现代纺织技术 ›› 2026, Vol. 34 ›› Issue (02): 90-99.DOI: 10.12477/j.att.202503024

• • 上一篇    

基于改进PointNet++的服装点云分割与边界优化

  

  1. 浙江理工大学,a. 服装学院;b. 浙江省服装工程技术研究中心;c. 丝绸文化传承与产品设计 数字化技术文化和旅游部重点实验室,浙江杭州 310018
  • 出版日期:2026-02-27 网络出版日期:2026-03-01
  • 基金资助:
    浙江理工大学科研启动基金项目(23072078-Y);国家级大学生创新创业训练计划项目(202410338063)
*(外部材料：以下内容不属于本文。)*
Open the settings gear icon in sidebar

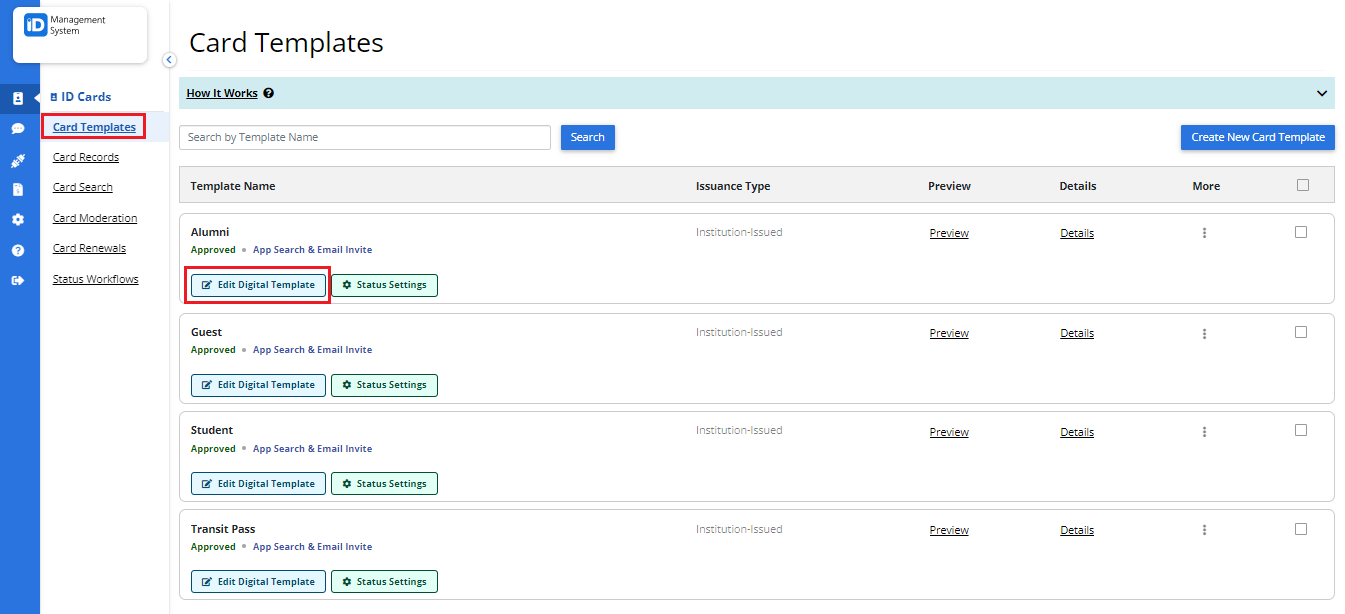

Garment point cloud segmentation and boundary optimization based on improved PointNet++

  1. a. School of Fashion Design & Engineering; b. Zhejiang Provincial Research Center of Clothing Engineering Technology; c. Key Laboratory of Silk Culture Heritage and Products Design Digital Technology, Ministry of Culture and Tourism, Zhejiang Sci-Tech University, Hangzhou 310018, China
  • Published:2026-02-27 Online:2026-03-01

摘要: 人体与服装及服装不同部位之间的边界区域常包含复杂几何特征与变化,使得三维点云场景分割方法在进行服装提取时边界分割效果较差,进而影响整体精度。 为了提高服装点云分割精度,提出一种融合边界识别的改进 PointNet++模型,以提高边界区域的分割性能。 首先,对输入三维服装点云数据进行初步分割。 接着,在初始部件分割结果的基础上,设计基于 K 邻近算法的边界识别模块并嵌入 PointNet++模型,以对初步分割边界进行针对性训练。 最后,利用优化后的局部区域提高三维服装的整体分割精度。 结果表明:改进 PointNet++模型方法在边界区域的总体精度与平均交并比分别为 87. 37%与 86. 68%,比基线方法分别提升了 32. 74%、34. 25%。 整体区域的总体精度与平均交并比分别为 93. 53%与 92. 84%,比基线方法分别提升了 1. 19%、0. 89%。 研究方法可显著提升三维服装边界分割精度,为三维服装提取提供技术参考。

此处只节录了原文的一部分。